Serve un po’ di incoscienza per prendere un genere musicale esistente da sempre e decidere di farne il tuo cavallo di battaglia. Ma ne serve molta per riuscire nell’impresa, fare un secondo LP da cinque milioni di copie vendute e cambiare radicalmente strada dopo l’esperienza di sei anni di produzione e tour mondiali.
E’ quello che è successo ai Mumford & Sons che reduci dai due successi di “Sigh No More” e “Babel”, capisaldi del nu-folk post 2009, si rilanciano nel mercato musicale con “Wilder Mind”, terzo e nuovo album uscito sotto Glassnote Records il 4 Maggio.
Nato sotto le volte del garage di Aaron Dessner dei The National e prodotto dalle mani sapienti di James Ford (Arctic Monkeys, Klaxons etc.), il disco impone subito il proprio allontanamento dal banjo a cui ci eravamo abituati accogliendoci con batteria, chitarre elettriche e sintetizzatori d’atmosfera, amalgamati dalla voce del frontman Marcus Mumford che canta di amore, vita quotidiana e problemi comuni.
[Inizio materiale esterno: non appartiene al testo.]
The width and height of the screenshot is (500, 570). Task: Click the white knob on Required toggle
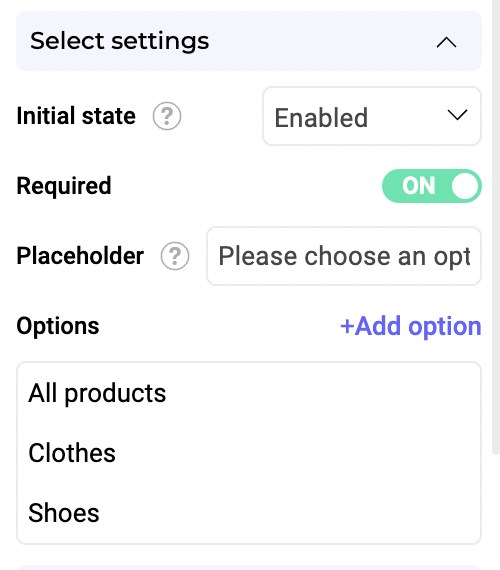[465, 186]

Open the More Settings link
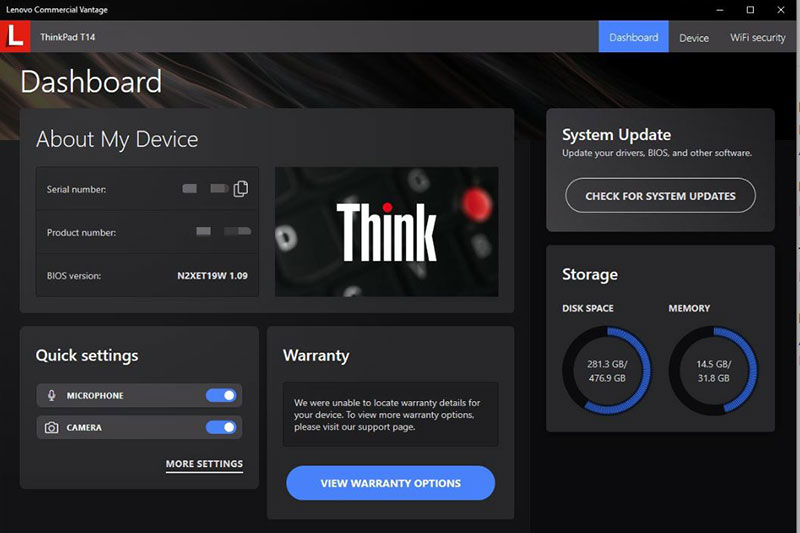tap(204, 464)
Ma non c’è alcun orpello in questo insieme di tinte calde, che rimangono sempre quegli arancioni autunnali a cui possiamo ricondurre i primi due dischi. Con la svolta elettrica non è cambiata la stagione, è cambiato il momento della giornata: “Wilder Mind” è la colonna sonora della notte di una città addormentata, contro il giorno campagnolo di quanto ci era stato raccontato fino al 2012.
Per questo ogni pezzo è una cattedrale di semplicità, con pochi suoni riverberati e messi al punto giusto in quell’ottica un po’ a-la Coldplay che tanto è stata ritrovata (e criticata) nel singolo “Believe”. Ed effettivamente il fantasma di quel tipo di pop permea tutto l’album senza penalizzarlo, richiamando gli ambienti che solo i gruppi come i Kings Of Leon o gli stessi The National riescono a ricreare. Ne sono esempi brani come “Wilder Mind” e “Broad-Shouldered Beasts”, dejavù di qualcosa di tanto sentito quanto bello.
Il fatto che si aggiunga poco di nuovo ad un genere ampiamente noto è l’unica pecca di un album che fa da ponte fra quello che è stato e quello che sarà, mantenendo vivi gli accenni al passato (le melodie di “Monster” e “Only Love” sembrano uscite direttamente da “Babel”) e cercando l’evoluzione dietro i giubbotti di pelle, i capelli lunghi e le Stratocaster effettate.
Che la strada sia quella giusta è ancora troppo presto per dirlo. Ma se anche il tutto rimanesse circoscritto ad un esercizio di stile, forse vorremmo che Mumford e figli si esercitassero più spesso.